**Document passage:**
-*-*-

Rosemarie Sherry said she will never forget the morning, in 2015, when her son nearly died of a heroin overdose.

“It haunts me to this day” Sherry said. “Every second I relive that morning.”

After a shoulder surgery in 2011, her son grew addicted to painkillers and began using heroin, she said. Years and several rehab stays later, Sherry’s son was still using the drug in her home.

That morning “I heard the bathroom door click shut and the hair stood up in the back of my neck,” she said. “I ran upstairs and knew something was up. On the other side of the door, that I kicked open, my son was on the floor dying.”

Sherry saved her son’s life by administering a nasal emergency medication called Narcan, also known as naloxone, which blocks the effects of opioids and halts an overdose.

Sherry spoke last Wednesday at the Manhasset Public Library, where Nassau County drug prevention officials held a training on the administration of Narcan for approximately 50 attendees. 

“The majority of heroin overdoses are witnessed, thus there is an opportunity for an intervention,” said David Hymowitz, an educator with the county’s Office of Mental Health, Chemical Dependency and Developmental Disabilities Services.

The county has trained about 8,000 people in the administration of Narcan since it began the program, said Eden Laikin, the liaison to drug abuse prevention efforts for Nassau County Executive Edward Mangano.

-*-*-

**Dataset entries:**
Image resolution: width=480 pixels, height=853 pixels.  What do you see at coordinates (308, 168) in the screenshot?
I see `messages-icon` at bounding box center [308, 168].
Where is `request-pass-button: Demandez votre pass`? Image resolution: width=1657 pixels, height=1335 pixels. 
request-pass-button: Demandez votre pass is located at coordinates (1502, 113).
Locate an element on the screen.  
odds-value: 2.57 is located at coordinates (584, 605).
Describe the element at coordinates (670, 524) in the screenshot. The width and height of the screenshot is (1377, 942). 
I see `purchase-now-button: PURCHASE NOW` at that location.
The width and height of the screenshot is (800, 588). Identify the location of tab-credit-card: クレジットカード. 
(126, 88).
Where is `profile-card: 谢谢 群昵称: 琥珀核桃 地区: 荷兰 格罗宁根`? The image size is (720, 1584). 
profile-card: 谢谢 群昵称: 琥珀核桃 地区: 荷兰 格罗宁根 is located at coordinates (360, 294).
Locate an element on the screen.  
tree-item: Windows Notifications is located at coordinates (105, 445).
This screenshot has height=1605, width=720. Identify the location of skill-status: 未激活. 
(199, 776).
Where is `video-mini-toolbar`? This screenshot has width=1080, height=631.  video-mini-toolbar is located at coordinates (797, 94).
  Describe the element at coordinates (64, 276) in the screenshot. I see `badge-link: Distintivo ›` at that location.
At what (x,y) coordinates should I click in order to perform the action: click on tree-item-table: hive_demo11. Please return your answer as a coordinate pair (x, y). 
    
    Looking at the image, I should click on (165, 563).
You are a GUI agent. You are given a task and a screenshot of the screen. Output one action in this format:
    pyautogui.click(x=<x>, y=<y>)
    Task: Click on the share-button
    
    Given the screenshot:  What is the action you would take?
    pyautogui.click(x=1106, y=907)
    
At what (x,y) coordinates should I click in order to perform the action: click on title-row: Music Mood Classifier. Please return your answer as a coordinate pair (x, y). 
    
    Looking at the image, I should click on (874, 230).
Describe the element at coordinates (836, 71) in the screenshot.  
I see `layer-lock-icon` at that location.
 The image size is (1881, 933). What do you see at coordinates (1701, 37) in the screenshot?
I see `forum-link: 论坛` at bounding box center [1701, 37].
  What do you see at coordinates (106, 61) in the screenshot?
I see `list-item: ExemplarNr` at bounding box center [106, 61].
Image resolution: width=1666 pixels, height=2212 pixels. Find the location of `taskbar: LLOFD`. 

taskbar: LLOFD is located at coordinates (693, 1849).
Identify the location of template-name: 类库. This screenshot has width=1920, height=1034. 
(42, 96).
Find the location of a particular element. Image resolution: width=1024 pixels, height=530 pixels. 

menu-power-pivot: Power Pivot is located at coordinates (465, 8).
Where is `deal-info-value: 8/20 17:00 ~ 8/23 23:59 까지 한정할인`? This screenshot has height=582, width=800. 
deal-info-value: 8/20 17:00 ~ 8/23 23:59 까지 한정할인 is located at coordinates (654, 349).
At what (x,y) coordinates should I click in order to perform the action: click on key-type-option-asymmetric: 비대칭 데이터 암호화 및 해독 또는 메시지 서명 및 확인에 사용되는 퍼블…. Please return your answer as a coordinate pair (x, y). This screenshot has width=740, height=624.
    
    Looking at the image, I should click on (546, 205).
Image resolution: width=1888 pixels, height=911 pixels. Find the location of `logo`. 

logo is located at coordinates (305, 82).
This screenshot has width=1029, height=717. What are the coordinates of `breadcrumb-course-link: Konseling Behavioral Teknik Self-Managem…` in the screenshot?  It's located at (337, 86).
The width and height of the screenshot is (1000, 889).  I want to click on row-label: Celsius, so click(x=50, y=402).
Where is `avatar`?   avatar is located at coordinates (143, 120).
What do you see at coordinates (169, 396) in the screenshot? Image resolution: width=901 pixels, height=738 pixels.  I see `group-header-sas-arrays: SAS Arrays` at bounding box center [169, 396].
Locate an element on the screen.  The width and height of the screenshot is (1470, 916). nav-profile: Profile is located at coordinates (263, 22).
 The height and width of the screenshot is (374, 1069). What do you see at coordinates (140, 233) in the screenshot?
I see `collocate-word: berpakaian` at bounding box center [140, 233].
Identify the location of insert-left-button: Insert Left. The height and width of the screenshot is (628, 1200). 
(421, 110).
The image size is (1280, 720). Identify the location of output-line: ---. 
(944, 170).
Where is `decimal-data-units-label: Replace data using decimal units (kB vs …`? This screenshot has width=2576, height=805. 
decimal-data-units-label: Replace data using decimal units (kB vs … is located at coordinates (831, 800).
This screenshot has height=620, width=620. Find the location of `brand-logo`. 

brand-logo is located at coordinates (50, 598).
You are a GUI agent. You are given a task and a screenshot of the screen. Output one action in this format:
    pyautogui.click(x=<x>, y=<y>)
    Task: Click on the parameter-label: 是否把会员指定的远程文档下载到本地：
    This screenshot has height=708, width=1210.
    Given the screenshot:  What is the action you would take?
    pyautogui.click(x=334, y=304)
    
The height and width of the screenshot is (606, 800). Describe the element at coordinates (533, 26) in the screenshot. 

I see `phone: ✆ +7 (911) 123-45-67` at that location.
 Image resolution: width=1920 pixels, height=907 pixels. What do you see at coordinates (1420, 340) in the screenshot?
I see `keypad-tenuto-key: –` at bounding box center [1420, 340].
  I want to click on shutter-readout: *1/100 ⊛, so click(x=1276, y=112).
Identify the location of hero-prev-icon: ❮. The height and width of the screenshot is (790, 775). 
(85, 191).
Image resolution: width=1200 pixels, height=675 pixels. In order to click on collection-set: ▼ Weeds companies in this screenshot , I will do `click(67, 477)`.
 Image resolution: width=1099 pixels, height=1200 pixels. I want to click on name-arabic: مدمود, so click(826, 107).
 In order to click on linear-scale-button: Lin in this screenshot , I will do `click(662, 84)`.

-*-*-

**Exercise details:**
Which people does the Narcan article name? The rows were taken from a separate source.

**Solution below:**
Rosemarie Sherry, David Hymowitz, Eden Laikin, Edward Mangano